В комнате пахнет «Изабеллой».
И здесь ощущаю.
– Хорошо. Опаздываете – ладно, тем более что положение особое, непредвиденное. Допустим, вам и впрямь было сложно адаптироваться, вы же новый человек здесь. Но скажите, что это за ситуация с Ильёй? Почему мне звонит в ужасе мама Яны, говорит, что на уроке совсем нет порядка, что дети отключаются прямо посреди урока, что учительница не может наладить дисциплину? И это в «Zoom» – что же на настоящем уроке будет? Они у вас на уши встанут? И это десятый класс, адекватный. Как мы вам восьмой дадим, когда они…
– Вы же знаете, что мама Яны – больная. Извините.
– София Александровна! Разве то, что человек внимательно относится к тому, что происходит с его ребёнком, с классом его ребёнка, – плохо? Все бы учителя так относились. И что за слова такие – «больная»? Вы отдаёте себе отчёт?..
Отдала давно. Но это неправильно. Она вообще должна была выйти из конференции, не слушать. Тоже мне, общественный наблюдатель.
Села на стул. Долго предстоит, по всему. Но я не хочу. Почему должна слушать?
– Я не сделала ничего плохого. Она бы за собой смотрела.
– Мы сейчас не её поведение обсуждаем, а ваше. Мне вообще кажется, что вы ведёте себя крайне непедагогично. У мальчиков самое сложное время, они меняются, может, вы ему понравились, мы же все взрослые люди, понимать надо. Книги по подростковой психологии читать. Вот вы читаете? А с ним соревнуетесь. Кто кого…
На кухню заглянул Ваня, растерянный. Сейчас, киваю, сейчас заканчиваю.

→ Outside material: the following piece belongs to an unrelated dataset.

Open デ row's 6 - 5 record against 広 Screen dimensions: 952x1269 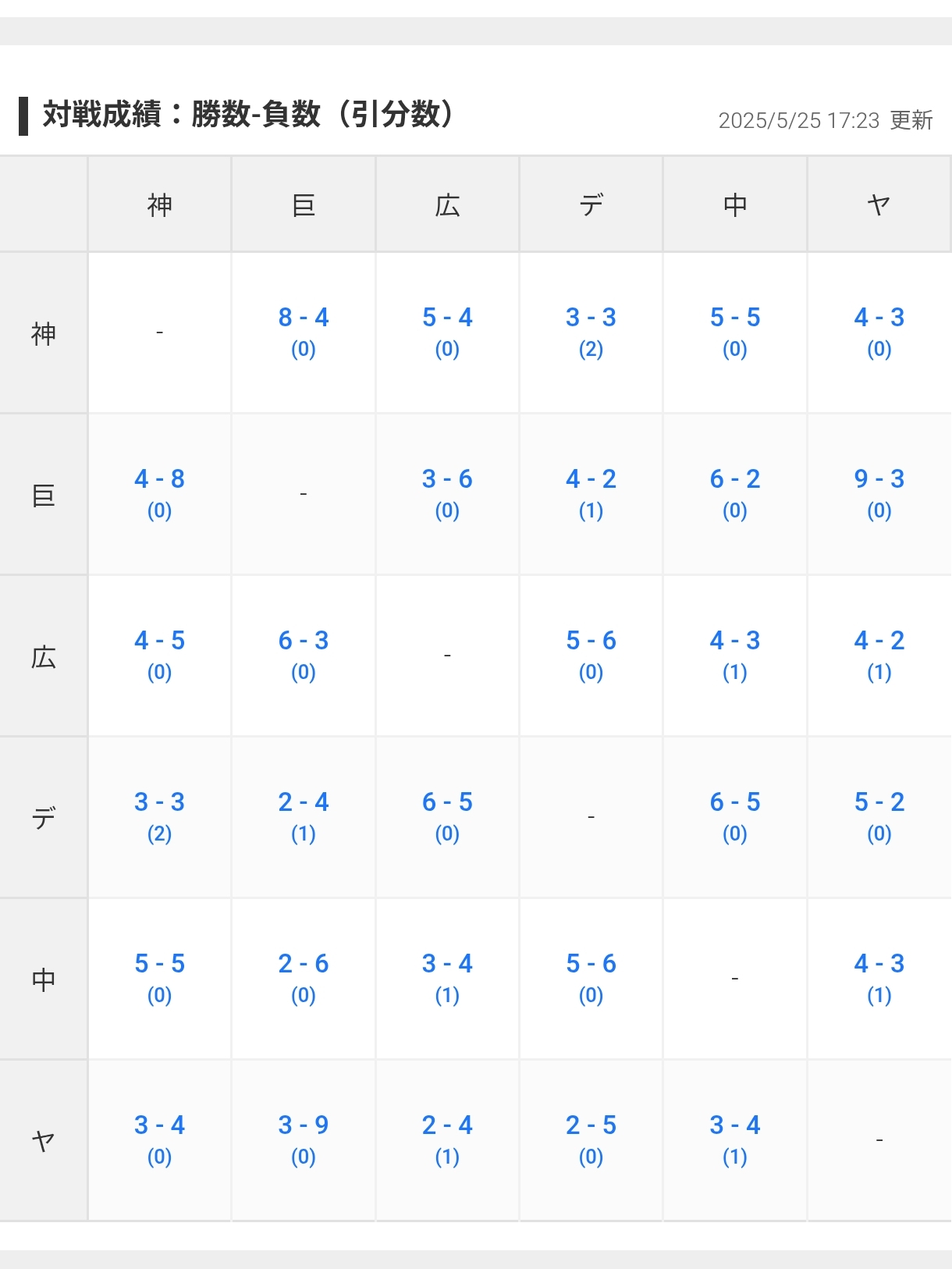tap(447, 802)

– Я пытаюсь найти к нему подход. Честное слово, пытаюсь. Но нет, книг под подростковой психологии не читаю, честно. Я всё как-то больше современную переводную прозу, потому как интереснее.
– Надо нормально вести себя, как положено. Нечего выдумывать, выделываться через каждое слово.
– Да. Да. Честное слово, Фаина Георгиевна, не буду больше.
(Хочу уже к «Изабелле» вернуться.)
– Честное слово. Тебе двадцать семь лет.
Да.
Отключаюсь, поднимаю глаза на Ваню. Мне двадцать семь лет. Мы не женаты.
– Там, наверное, спагетти уже ледяной коркой покрылись, – говорит Ваня.
– Не сердись. Тут просто с одним парнем проблемы.
– Почему проблемы надо решать в нерабочее время, не понимаю. Они что, училки эти, совсем без личной жизни? Та, которая с мужиком, не будет вечером никому названивать.
А чем мужик мешает названивать? Ничему он не мешает. Вышла и названиваешь.
Встаю и обнимаю его за шею – пахнет дезодорантом, по́том – едва ощутимо. Через два часа, доев подогретые спагетти и досмотрев «Красоту по-американски», наклонились друг к другу, стали целоваться.
Смотрела на пыль на полу.
Смотрела на крошки на диване, что близко-близко оказывались к лицу.
Говорила, когда было больно.
А больше вспоминала, пытаясь себя заставить, – нечего. Нечего. Но так и лезло в голову, упрямилось – бывший муж, с которым и не разговорила давно, и расставались тяжело, медленно. Вспомнила, как шли с ним в «Ашан» – он недалеко от дома был, только дорогу перейти. У него отчего-то очень сильно болела нога, но мы всё равно пошли. А когда собрались обратно с сумками и пакетами, он вдруг сказал – Сонь, давай автобус подождём. Они тут редко ходят, правда.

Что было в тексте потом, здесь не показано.